• **DIRECTIONS**
a – Name every operation for which the page on external memory algorithms gives an I/O bound under "Fundamental Bounds".
b – Repeat word for word the stretch of the page on external memory algorithms from "When data exceeds" through "fit in RAM)".

7 min read
On this page

External Memory Algorithms

Overview

When data exceeds main memory, the cost of disk/SSD I/O dominates computation time. External memory (EM) algorithms minimize the number of I/O operations (block transfers) between slow external storage and fast internal memory, achieving orders-of-magnitude speedups over algorithms designed for the RAM model.

The I/O Model (Aggarwal-Vitter)

Parameters

  • N: problem size (number of elements)
  • M: internal memory size (number of elements that fit in RAM)
  • B: block size (number of elements transferred per I/O operation)
  • Assume M >= 2B (at least two blocks fit in memory)

Cost Metric

Count the number of I/O operations (block transfers). CPU computation is free.

Fundamental Bounds

  • Scanning N elements: O(N/B) I/Os — read sequentially
  • Sorting N elements: O((N/B) * log_{M/B}(N/B)) I/Os
  • Searching among N elements: O(log_B N) I/Os (with B-tree)
  • Permuting N elements: O(min(N, (N/B) * log_{M/B}(N/B))) I/Os

The sorting bound is the most important: it shows that external sorting is cheaper than arbitrary permutation, and many problems reduce to sorting in the EM model.

• **SUPPLIED MATERIAL**
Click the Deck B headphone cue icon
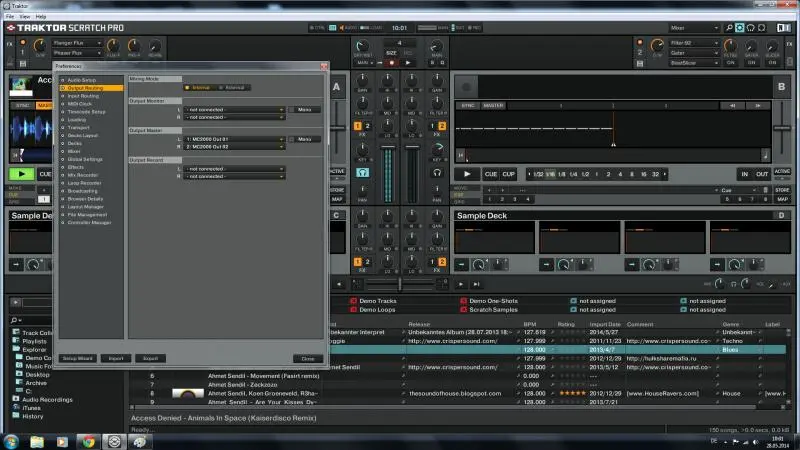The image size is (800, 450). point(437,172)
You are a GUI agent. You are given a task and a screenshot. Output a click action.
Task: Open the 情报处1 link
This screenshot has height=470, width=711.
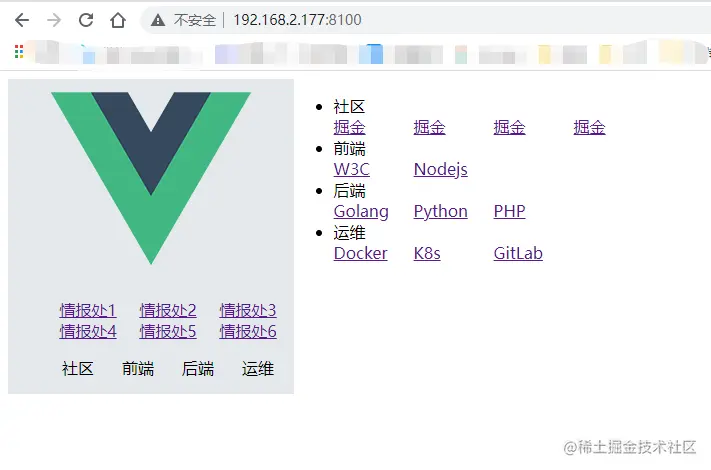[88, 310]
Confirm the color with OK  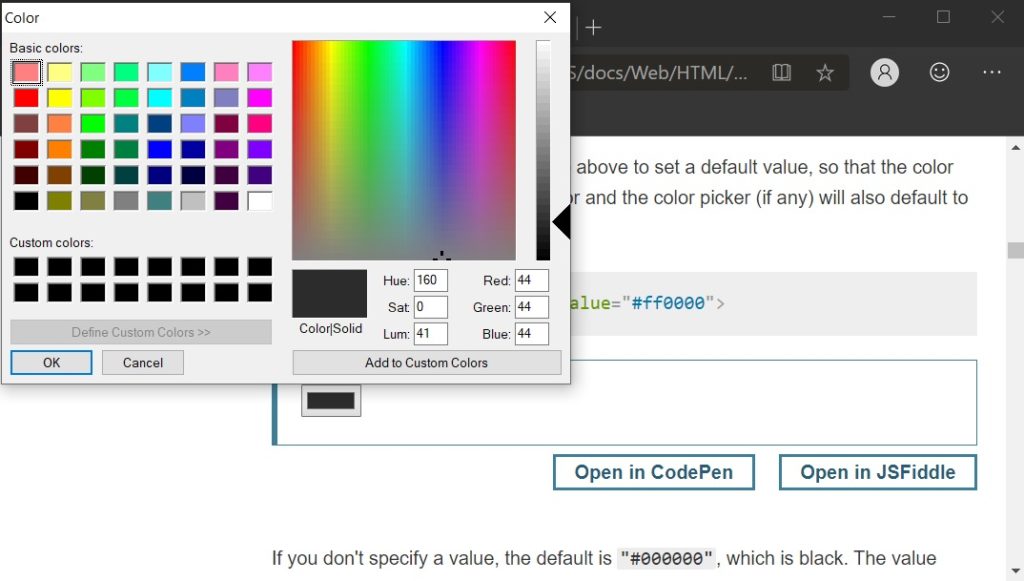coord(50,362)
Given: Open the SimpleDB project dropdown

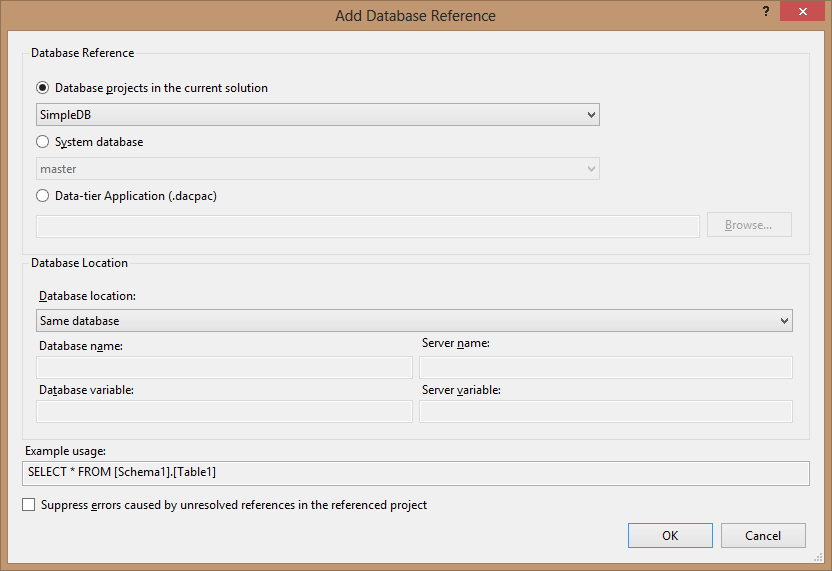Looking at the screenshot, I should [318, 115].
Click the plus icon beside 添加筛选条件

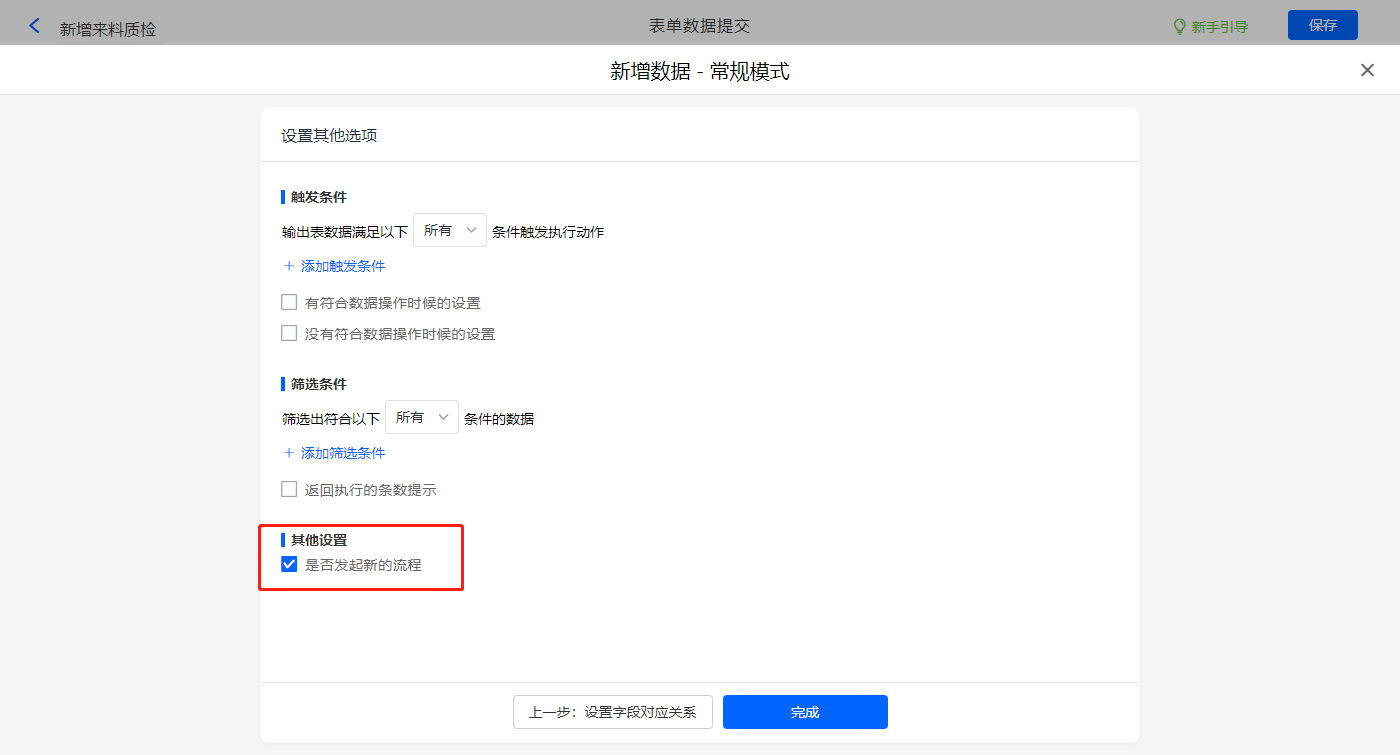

• **SOLVED PROBLEMS**
a – Scanning, sorting, searching, permuting

b –
When data exceeds main memory, the cost of disk/SSD I/O dominates computation time. External memory (EM) algorithms minimize the number of I/O operations (block transfers) between slow external storage and fast internal memory, achieving orders-of-magnitude speedups over algorithms designed for the RAM model.

The I/O Model (Aggarwal-Vitter)

Parameters

  • N: problem size (number of elements)
  • M: internal memory size (number of elements that fit in RAM)